Written exercise 1: Count the lines in the entries that contain the word "Switch", and give only the number.

Page extract:
[Begin]
3.01(b). The copies of the Certificate of Incorporation, of
the Company, as certified by the Secretary of State of California, and
the Bylaws of the Company are complete and correct copies of the
Certificate of Incorporation and the Bylaws of the Company as amended
and in effect on the date hereof. All minutes of meetings and actions
in writing without a meeting of the Board of Directors and shareholders
of the Company are contained in the minute book of the Company and no
minutes or actions in writing without a meeting have been included in
such minute book since such delivery to Telava that have not also been
delivered to Telava.
3.02. Capitalization of the Company. The authorized capital stock of
the Company consists of 20,000,000 shares of Common Stock, no par value per
share, of which 15,034,824 shares will be outstanding at Closing, and 2,000,000
shares of preferred stock, none of which is outstanding. All outstanding shares
are duly authorized, validly issued, fully paid and non-assessable.
[End]
Materials provided:
[Begin]
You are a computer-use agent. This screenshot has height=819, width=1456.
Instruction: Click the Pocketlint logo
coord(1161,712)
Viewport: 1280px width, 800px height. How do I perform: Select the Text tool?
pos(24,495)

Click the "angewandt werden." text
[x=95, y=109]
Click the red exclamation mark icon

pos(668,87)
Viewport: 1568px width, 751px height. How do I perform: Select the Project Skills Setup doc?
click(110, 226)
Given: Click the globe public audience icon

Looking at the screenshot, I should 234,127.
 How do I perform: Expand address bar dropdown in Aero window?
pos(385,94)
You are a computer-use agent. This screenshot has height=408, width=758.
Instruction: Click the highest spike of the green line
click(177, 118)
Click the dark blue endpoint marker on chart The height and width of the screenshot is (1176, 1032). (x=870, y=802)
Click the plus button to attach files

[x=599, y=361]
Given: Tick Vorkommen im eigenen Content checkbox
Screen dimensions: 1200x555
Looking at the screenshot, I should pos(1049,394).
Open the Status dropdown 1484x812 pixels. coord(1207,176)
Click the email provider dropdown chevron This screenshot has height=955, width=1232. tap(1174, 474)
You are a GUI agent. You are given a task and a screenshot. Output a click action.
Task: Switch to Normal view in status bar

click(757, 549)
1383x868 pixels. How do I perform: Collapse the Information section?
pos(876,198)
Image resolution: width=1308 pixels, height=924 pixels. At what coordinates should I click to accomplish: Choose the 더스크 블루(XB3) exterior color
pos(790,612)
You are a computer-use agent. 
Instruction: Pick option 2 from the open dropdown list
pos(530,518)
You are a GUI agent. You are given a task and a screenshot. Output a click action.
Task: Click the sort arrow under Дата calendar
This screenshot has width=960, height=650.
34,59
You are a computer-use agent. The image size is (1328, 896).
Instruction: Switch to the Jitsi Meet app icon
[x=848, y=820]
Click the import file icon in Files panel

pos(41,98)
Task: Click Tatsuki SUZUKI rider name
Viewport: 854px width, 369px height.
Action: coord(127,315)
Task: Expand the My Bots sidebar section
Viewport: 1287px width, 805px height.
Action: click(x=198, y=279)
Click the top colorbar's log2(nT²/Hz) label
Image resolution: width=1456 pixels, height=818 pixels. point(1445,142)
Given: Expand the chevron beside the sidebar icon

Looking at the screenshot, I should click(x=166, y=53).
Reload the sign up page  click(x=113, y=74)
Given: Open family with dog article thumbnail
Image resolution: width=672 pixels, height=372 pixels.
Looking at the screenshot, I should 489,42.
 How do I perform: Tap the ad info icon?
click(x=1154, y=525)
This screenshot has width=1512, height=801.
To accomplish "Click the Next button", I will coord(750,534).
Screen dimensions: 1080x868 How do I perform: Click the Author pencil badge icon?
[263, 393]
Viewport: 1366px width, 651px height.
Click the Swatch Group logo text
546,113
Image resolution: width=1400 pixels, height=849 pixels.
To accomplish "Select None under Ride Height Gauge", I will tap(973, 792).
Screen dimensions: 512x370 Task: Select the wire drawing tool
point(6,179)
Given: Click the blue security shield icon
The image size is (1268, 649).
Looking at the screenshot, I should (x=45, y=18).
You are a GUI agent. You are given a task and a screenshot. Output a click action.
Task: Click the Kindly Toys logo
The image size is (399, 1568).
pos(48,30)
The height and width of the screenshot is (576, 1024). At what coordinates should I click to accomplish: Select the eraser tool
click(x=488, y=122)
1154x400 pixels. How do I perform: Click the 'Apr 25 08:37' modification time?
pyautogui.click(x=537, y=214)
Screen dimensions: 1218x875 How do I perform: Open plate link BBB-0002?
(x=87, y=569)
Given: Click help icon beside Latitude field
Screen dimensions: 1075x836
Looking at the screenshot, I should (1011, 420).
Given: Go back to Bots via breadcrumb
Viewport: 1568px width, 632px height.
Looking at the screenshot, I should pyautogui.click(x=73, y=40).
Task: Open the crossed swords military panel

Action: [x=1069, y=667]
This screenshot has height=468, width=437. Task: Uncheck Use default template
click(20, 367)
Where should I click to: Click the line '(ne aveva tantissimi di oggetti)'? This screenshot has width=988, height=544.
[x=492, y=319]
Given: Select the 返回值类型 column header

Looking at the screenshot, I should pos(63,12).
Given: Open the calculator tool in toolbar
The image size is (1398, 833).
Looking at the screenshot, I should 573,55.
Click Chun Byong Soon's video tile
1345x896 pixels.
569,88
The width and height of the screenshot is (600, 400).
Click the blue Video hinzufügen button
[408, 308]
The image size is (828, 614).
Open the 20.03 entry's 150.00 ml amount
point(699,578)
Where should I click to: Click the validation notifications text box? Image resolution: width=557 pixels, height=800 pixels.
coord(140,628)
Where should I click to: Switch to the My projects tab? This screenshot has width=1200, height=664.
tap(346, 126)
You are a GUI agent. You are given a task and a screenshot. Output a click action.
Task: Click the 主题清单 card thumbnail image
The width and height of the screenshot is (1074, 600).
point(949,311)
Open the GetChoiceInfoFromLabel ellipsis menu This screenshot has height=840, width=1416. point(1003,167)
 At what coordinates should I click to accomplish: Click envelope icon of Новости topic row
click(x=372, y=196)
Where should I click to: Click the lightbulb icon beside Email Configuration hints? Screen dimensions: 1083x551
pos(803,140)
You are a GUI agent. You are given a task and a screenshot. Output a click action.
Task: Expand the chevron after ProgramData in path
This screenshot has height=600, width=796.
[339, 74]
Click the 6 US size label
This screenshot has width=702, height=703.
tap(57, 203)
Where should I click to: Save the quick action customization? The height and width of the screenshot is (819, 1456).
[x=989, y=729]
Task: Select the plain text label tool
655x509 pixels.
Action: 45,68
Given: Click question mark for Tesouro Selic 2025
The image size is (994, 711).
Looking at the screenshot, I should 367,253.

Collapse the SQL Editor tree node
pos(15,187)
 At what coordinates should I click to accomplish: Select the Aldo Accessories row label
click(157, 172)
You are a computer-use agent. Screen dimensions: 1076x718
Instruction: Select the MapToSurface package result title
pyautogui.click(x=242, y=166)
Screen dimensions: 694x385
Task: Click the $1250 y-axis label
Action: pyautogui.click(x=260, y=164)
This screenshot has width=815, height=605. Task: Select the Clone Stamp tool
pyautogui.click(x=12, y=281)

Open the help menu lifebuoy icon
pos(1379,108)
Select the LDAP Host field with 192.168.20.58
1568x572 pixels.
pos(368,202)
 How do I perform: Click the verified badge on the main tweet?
[End]
Written exercise 2: Decide whether each statement below agrees with the contract excerpt, answering yes or no and quoting the words of the excerpt that settle it: (a) The Company's authorized capital stock includes 20,000,000 shares of Common Stock. (b) Some of the Company's preferred stock is outstanding. (c) The Common Stock has a stated par value per share.

Complete output 1: 3

Complete output 2:
(a) Yes: "the Company consists of 20,000,000 shares of Common Stock"
(b) No: "none of which is outstanding"
(c) No: "no par value per share"